■ TASKS TO CARRY OUT:
1. In the book recommendations, translate the sentence "Small shifts, when well-executed, can have outsized results." into Spanish.
2. Reproduce the part of the book recommendations that opens with the words containing "Creative Schools by" and closes with "in school creativity.".

■ GIVEN PASSAGE:
Creative Schools by Ken Robinson
How will the schools of today prepare the innovators of tomorrow? There’s perhaps no one better on the planet to explain that than Sir Ken Robinson, one of the world’s preeminent experts on education and school creativity. He’s also the most-watched TED speaker in history. His TED video “Do Schools Kill Creativity?” has been watched nearly 34 million times on the TED website (and another 8 million times on YouTube), so it’s good to see that he’s back with more ideas about what he’s calling a “grassroots revolution” in school creativity.
Beyond Measure: The Big Impact of Small Changes by Margaret Heffernan
Looking to introduce epic change and innovation in your company? You might be served by thinking in terms of innovation baby steps, says Margaret Heffernan. Small shifts, when well-executed, can have outsized results. That’s both instructive and inspiring — especially when trying to bring innovation to a large organization entrenched in the old ways of doing things. Watch Heffernan’s TED Talk on “Superchickens” — as she explains, trying to create a super company by staffing it entirely with “superchickens” could be a recipe for disaster. (Superchickens get to the top of the pecking order by pecking away everyone else.) In the same way, trying to create an innovative company by only focusing on super innovations may not turn out as planned.

Saved entries:
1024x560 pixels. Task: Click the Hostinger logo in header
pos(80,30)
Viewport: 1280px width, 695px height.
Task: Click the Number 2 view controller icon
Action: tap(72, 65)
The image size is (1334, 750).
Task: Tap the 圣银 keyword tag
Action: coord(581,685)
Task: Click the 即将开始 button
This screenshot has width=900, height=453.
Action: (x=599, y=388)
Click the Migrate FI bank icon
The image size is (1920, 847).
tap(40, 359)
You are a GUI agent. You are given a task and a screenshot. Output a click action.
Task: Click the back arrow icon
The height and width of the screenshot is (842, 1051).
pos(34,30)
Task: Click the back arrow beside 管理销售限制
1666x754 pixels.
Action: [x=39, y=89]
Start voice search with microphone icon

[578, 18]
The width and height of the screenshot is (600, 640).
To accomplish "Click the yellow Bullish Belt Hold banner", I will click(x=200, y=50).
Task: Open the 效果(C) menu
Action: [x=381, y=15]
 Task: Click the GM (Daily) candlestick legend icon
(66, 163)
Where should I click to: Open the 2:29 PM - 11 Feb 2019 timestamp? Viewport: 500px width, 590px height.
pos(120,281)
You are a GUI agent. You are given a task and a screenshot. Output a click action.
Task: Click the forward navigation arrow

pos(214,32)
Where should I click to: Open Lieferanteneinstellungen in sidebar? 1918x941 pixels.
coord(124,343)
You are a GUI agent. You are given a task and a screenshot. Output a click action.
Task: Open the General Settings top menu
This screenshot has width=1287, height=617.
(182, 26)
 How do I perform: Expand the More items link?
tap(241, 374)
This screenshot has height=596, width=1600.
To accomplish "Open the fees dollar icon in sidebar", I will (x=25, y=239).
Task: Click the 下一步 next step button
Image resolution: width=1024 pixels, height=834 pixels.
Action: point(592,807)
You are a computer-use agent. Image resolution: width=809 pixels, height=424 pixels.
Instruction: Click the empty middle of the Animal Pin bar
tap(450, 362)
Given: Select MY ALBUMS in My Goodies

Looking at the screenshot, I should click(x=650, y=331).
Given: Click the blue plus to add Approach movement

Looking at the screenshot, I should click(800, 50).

■ REPLIES:
1. Los pequeños cambios, cuando se ejecutan bien, pueden tener resultados desproporcionados.

2.
Creative Schools by Ken Robinson
How will the schools of today prepare the innovators of tomorrow? There’s perhaps no one better on the planet to explain that than Sir Ken Robinson, one of the world’s preeminent experts on education and school creativity. He’s also the most-watched TED speaker in history. His TED video “Do Schools Kill Creativity?” has been watched nearly 34 million times on the TED website (and another 8 million times on YouTube), so it’s good to see that he’s back with more ideas about what he’s calling a “grassroots revolution” in school creativity.